What you are asked to do
Your reply must consist of the data below, reproduced character for character.

=== Supplied records ===

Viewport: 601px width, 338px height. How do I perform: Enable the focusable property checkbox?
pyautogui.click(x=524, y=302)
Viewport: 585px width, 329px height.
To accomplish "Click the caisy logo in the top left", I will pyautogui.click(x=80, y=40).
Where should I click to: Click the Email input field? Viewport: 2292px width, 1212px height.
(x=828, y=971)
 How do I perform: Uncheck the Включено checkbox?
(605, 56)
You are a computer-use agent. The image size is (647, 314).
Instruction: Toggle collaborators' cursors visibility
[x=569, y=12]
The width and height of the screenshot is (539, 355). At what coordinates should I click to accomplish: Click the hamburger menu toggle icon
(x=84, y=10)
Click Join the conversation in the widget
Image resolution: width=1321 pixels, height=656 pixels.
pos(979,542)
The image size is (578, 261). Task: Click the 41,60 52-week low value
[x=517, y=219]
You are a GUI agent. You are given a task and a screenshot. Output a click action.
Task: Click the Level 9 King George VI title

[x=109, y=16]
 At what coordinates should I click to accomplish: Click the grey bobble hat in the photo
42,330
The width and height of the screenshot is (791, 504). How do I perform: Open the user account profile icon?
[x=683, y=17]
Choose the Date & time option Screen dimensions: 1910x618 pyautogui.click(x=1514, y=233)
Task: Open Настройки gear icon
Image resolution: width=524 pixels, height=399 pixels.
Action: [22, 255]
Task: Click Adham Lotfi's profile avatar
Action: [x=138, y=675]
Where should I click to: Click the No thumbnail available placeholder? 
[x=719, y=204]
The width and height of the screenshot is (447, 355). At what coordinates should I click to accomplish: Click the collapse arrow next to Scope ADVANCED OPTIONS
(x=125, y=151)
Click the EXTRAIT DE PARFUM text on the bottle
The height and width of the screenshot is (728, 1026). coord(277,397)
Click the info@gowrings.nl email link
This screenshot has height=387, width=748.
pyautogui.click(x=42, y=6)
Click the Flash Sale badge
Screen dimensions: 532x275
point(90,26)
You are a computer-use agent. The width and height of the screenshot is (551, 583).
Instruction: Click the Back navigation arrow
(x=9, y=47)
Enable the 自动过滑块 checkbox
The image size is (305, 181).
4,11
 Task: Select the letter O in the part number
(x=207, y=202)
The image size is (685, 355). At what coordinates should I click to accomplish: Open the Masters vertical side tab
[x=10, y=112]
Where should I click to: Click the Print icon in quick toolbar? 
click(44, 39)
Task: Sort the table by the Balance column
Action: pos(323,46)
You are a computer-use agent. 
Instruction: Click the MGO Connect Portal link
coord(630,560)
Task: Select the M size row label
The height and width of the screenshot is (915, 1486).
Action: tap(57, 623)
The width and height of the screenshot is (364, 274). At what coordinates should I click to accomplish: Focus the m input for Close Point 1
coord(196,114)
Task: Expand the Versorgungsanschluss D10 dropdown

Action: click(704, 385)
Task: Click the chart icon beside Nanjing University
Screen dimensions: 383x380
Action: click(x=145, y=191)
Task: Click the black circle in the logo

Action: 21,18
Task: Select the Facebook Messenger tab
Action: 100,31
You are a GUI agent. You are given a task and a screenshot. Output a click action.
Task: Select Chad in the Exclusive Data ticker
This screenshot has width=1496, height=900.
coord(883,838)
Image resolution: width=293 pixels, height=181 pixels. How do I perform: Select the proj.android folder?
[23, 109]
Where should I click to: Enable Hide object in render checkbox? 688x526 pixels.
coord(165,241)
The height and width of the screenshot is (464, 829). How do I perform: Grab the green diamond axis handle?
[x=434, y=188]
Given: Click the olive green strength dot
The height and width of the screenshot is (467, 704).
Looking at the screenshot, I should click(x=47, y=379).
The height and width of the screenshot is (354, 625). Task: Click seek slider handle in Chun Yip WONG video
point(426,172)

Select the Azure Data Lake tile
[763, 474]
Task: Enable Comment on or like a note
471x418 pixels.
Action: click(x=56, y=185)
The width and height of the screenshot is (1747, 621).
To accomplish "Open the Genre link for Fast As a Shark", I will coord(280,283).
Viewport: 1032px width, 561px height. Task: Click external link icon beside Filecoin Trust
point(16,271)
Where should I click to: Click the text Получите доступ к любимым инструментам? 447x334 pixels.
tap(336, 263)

===

Exercise result
Viewport: 601px width, 338px height. How do I perform: Enable the focusable property checkbox?
pyautogui.click(x=524, y=302)
Viewport: 585px width, 329px height.
To accomplish "Click the caisy logo in the top left", I will pyautogui.click(x=80, y=40).
Where should I click to: Click the Email input field? Viewport: 2292px width, 1212px height.
(x=828, y=971)
 How do I perform: Uncheck the Включено checkbox?
(605, 56)
You are a computer-use agent. The image size is (647, 314).
Instruction: Toggle collaborators' cursors visibility
[x=569, y=12]
The width and height of the screenshot is (539, 355). At what coordinates should I click to accomplish: Click the hamburger menu toggle icon
(x=84, y=10)
Click Join the conversation in the widget
Image resolution: width=1321 pixels, height=656 pixels.
pos(979,542)
The image size is (578, 261). Task: Click the 41,60 52-week low value
[x=517, y=219]
You are a GUI agent. You are given a task and a screenshot. Output a click action.
Task: Click the Level 9 King George VI title

[x=109, y=16]
 At what coordinates should I click to accomplish: Click the grey bobble hat in the photo
42,330
The width and height of the screenshot is (791, 504). How do I perform: Open the user account profile icon?
[x=683, y=17]
Choose the Date & time option Screen dimensions: 1910x618 pyautogui.click(x=1514, y=233)
Task: Open Настройки gear icon
Image resolution: width=524 pixels, height=399 pixels.
Action: [22, 255]
Task: Click Adham Lotfi's profile avatar
Action: [x=138, y=675]
Where should I click to: Click the No thumbnail available placeholder? 
[x=719, y=204]
The width and height of the screenshot is (447, 355). At what coordinates should I click to accomplish: Click the collapse arrow next to Scope ADVANCED OPTIONS
(x=125, y=151)
Click the EXTRAIT DE PARFUM text on the bottle
The height and width of the screenshot is (728, 1026). coord(277,397)
Click the info@gowrings.nl email link
This screenshot has height=387, width=748.
pyautogui.click(x=42, y=6)
Click the Flash Sale badge
Screen dimensions: 532x275
point(90,26)
You are a computer-use agent. The width and height of the screenshot is (551, 583).
Instruction: Click the Back navigation arrow
(x=9, y=47)
Enable the 自动过滑块 checkbox
The image size is (305, 181).
4,11
 Task: Select the letter O in the part number
(x=207, y=202)
The image size is (685, 355). At what coordinates should I click to accomplish: Open the Masters vertical side tab
[x=10, y=112]
Where should I click to: Click the Print icon in quick toolbar? 
click(44, 39)
Task: Sort the table by the Balance column
Action: pos(323,46)
You are a computer-use agent. 
Instruction: Click the MGO Connect Portal link
coord(630,560)
Task: Select the M size row label
The height and width of the screenshot is (915, 1486).
Action: tap(57, 623)
The width and height of the screenshot is (364, 274). At what coordinates should I click to accomplish: Focus the m input for Close Point 1
coord(196,114)
Task: Expand the Versorgungsanschluss D10 dropdown

Action: click(704, 385)
Task: Click the chart icon beside Nanjing University
Screen dimensions: 383x380
Action: click(x=145, y=191)
Task: Click the black circle in the logo

Action: 21,18
Task: Select the Facebook Messenger tab
Action: 100,31
You are a GUI agent. You are given a task and a screenshot. Output a click action.
Task: Select Chad in the Exclusive Data ticker
This screenshot has width=1496, height=900.
coord(883,838)
Image resolution: width=293 pixels, height=181 pixels. How do I perform: Select the proj.android folder?
[23, 109]
Where should I click to: Enable Hide object in render checkbox? 688x526 pixels.
coord(165,241)
The height and width of the screenshot is (464, 829). How do I perform: Grab the green diamond axis handle?
[x=434, y=188]
Given: Click the olive green strength dot
The height and width of the screenshot is (467, 704).
Looking at the screenshot, I should click(x=47, y=379).
The height and width of the screenshot is (354, 625). Task: Click seek slider handle in Chun Yip WONG video
point(426,172)

Select the Azure Data Lake tile
[763, 474]
Task: Enable Comment on or like a note
471x418 pixels.
Action: click(x=56, y=185)
The width and height of the screenshot is (1747, 621).
To accomplish "Open the Genre link for Fast As a Shark", I will coord(280,283).
Viewport: 1032px width, 561px height. Task: Click external link icon beside Filecoin Trust
point(16,271)
Where should I click to: Click the text Получите доступ к любимым инструментам? 447x334 pixels.
tap(336, 263)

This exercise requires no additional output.